Sounds like Tom Hanks’ bad hairstyle is the least of the movie’s problems.
The filmmakers have been so willing to play Judas: disgrace the name of Christ for money, and turn him over to the masses. I do hope, for their sake, that they don’t finish out their portrayal of Judas. He didn’t handle his failure very well.
Of course, he had enough conscience to realize the evil in what he’d done… so there’s a point in his favor.
“Of course, he had enough conscience to realize the evil in what he’d done… so there’s a point in his favor.”
After seeing Howard’s ultra-nervous state on Leno last week & how Hanks is subtly distancing himself from DVC, I’m thinking they realize what they’ve done. I very much hope & pray that they’ll repent & ask God for forgiveness, if they’ve not already.

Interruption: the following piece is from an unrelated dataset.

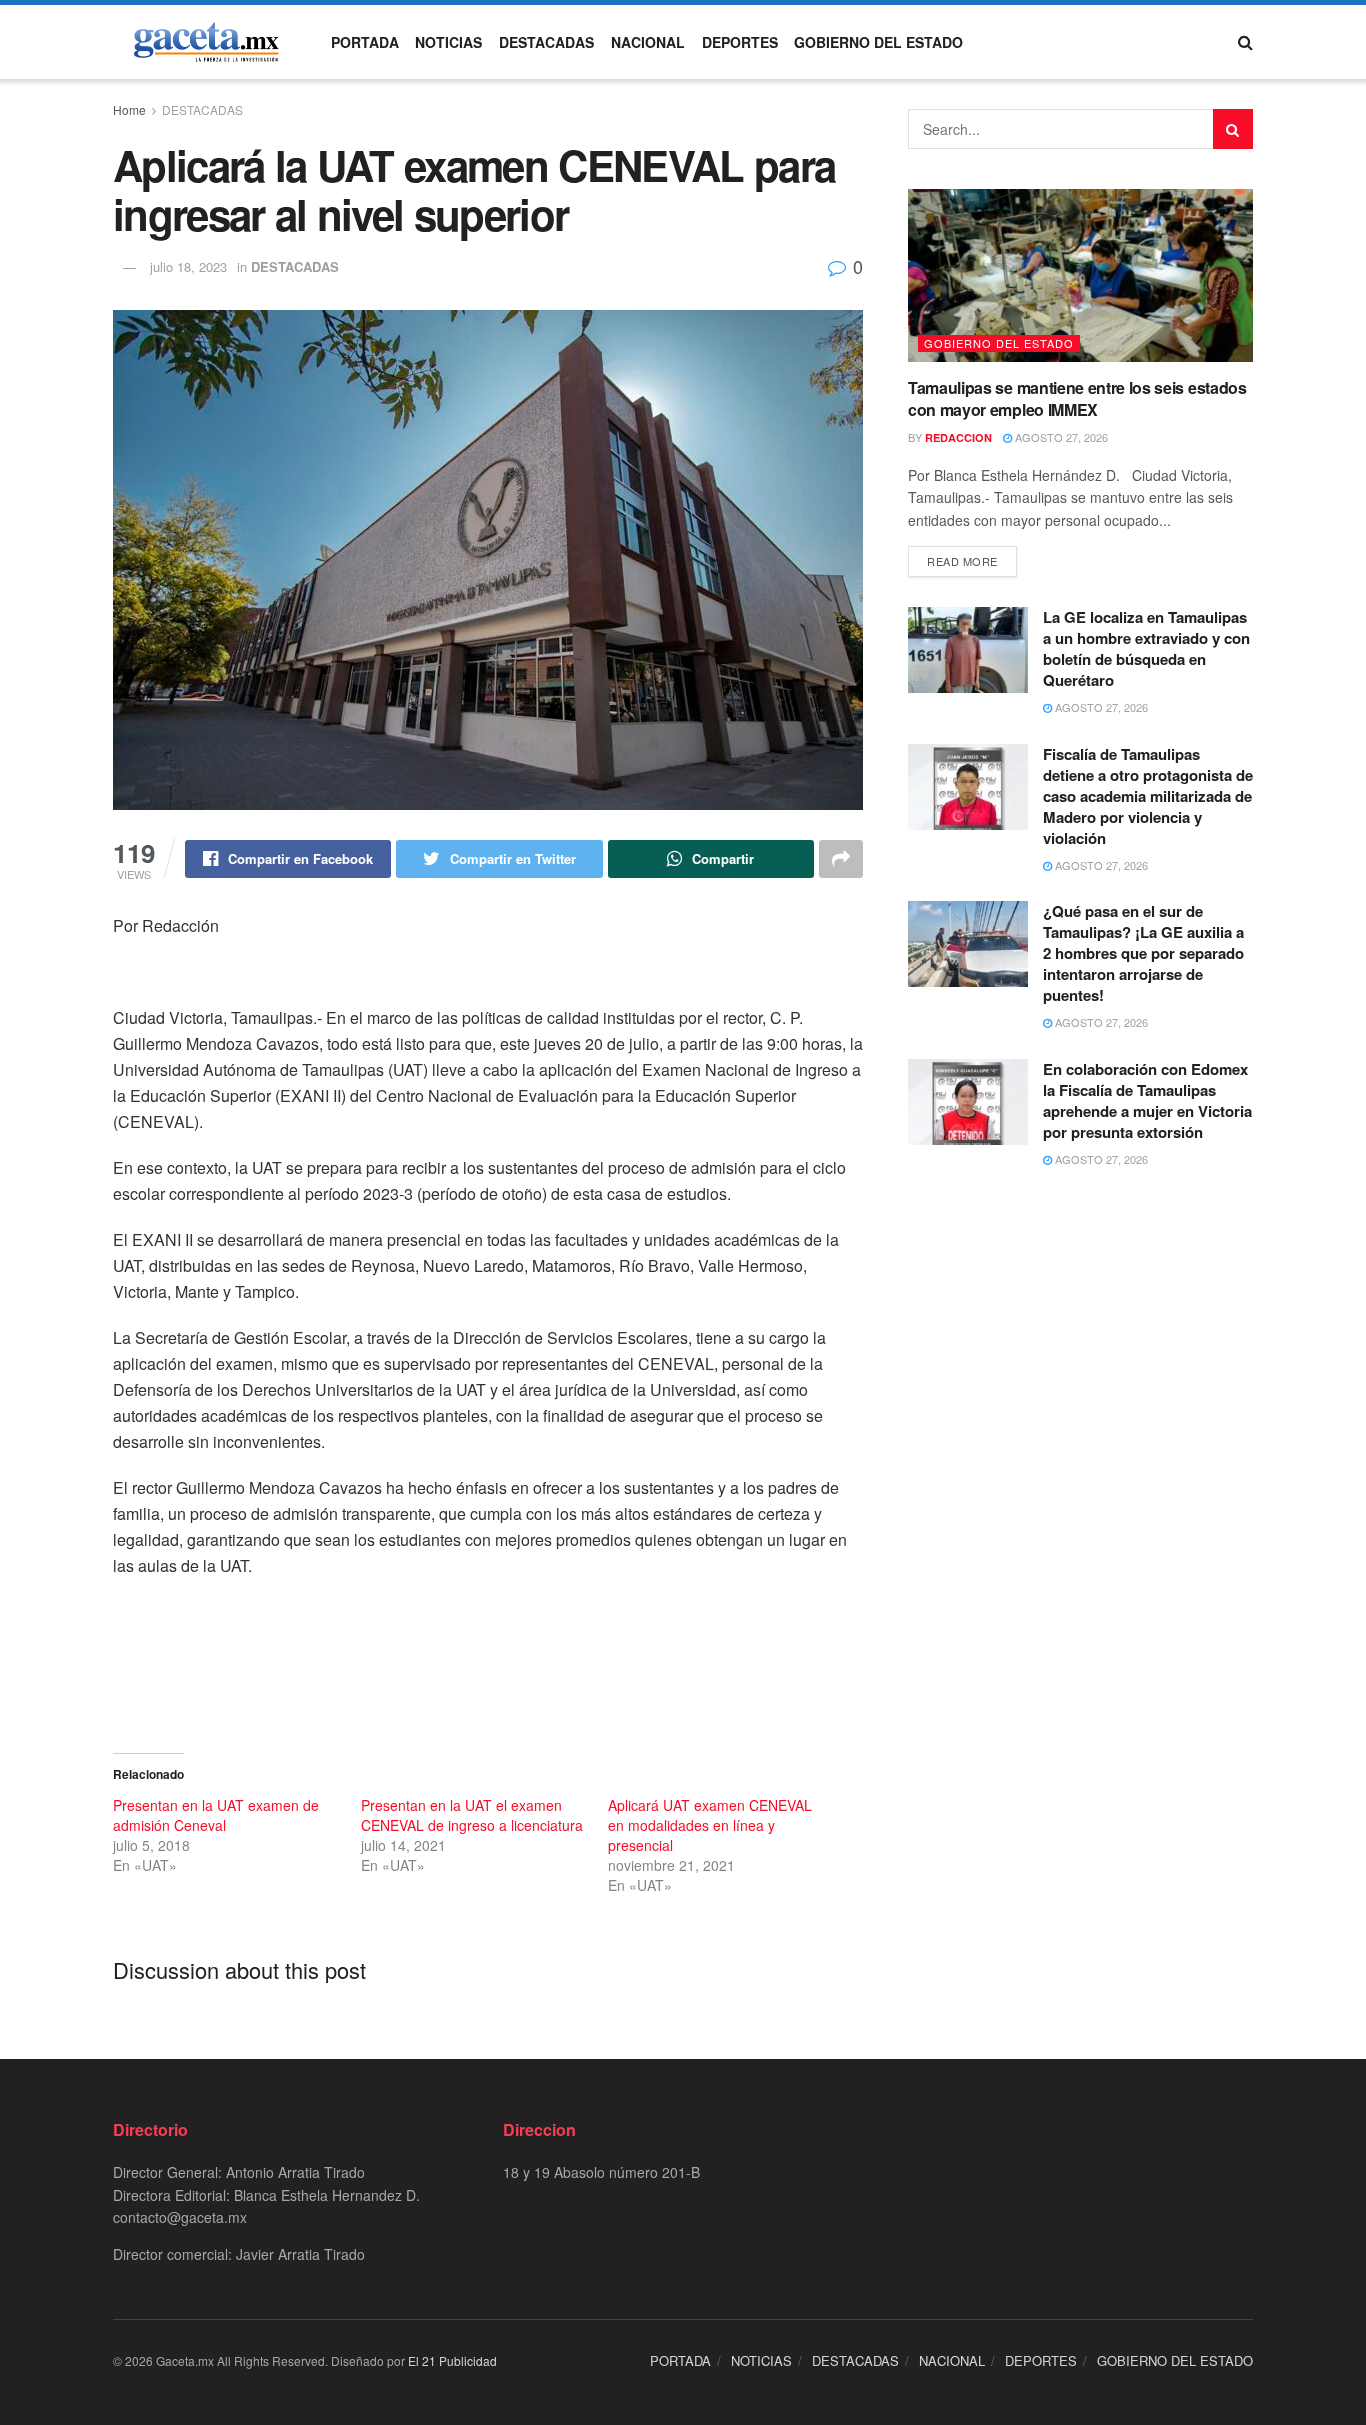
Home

But Howard & his production team have known for quite a while what they were making. In another recent thread on this blog I mentioned a co-producer of DVC who mentioned that the film was “conservativel anti-Christian.” Well, I got the quote wrong. John Calley, DVC co-producer & former Sony chairman actually called the film “‘conservatively anti-Catholic,’ as opposed to destructively so” in an August 2005 NYT piece. Here’s a link to a reprint of the article that appeared on the Internatial Herald Tribune website.
http://www.iht.com/articles/2005/08/05/news/davinci.php
Make no mistake. They knew exactly what sort of film they were making. They knew it was offensive to Christians. Yet they made it anyway & thought spin & *dialogue* would help sell it. But I’d wager that even the best salesman couldn’t sell doo-doo that stinks this bad. It deserves to fail.
I dunno, I don’t think “conservatively anti-Catholic” automatically translates to “offensive to Christians”. Many Christians oppose Catholicism on a number of points — and as Barbara Nicolosi has noted, that may be one of the reasons why evangelicals have been much more eager to “engage” with this film than Catholics have.
Since Dan Brown is a self-professing Christian himself, albeit of the heretical John Shelby Spong variety, I would not be surprised if those who don’t claim any Christian allegiance at all saw the book’s historical claims as a slam against Catholicism only, rather than as a slam against universally orthodox Christian beliefs. And I would not be surprised if John Calley spoke as one of these outsiders.
. . . Howard’s worst film since Far and Away.
Hmmm, I’ve never seen Far and Away (1992). Or The Paper (1994). But if it’s worse than How the Grinch Stole Christmas (2000), that’s definitely saying something.
Is that The Bonfire of the DaVincis I see burning?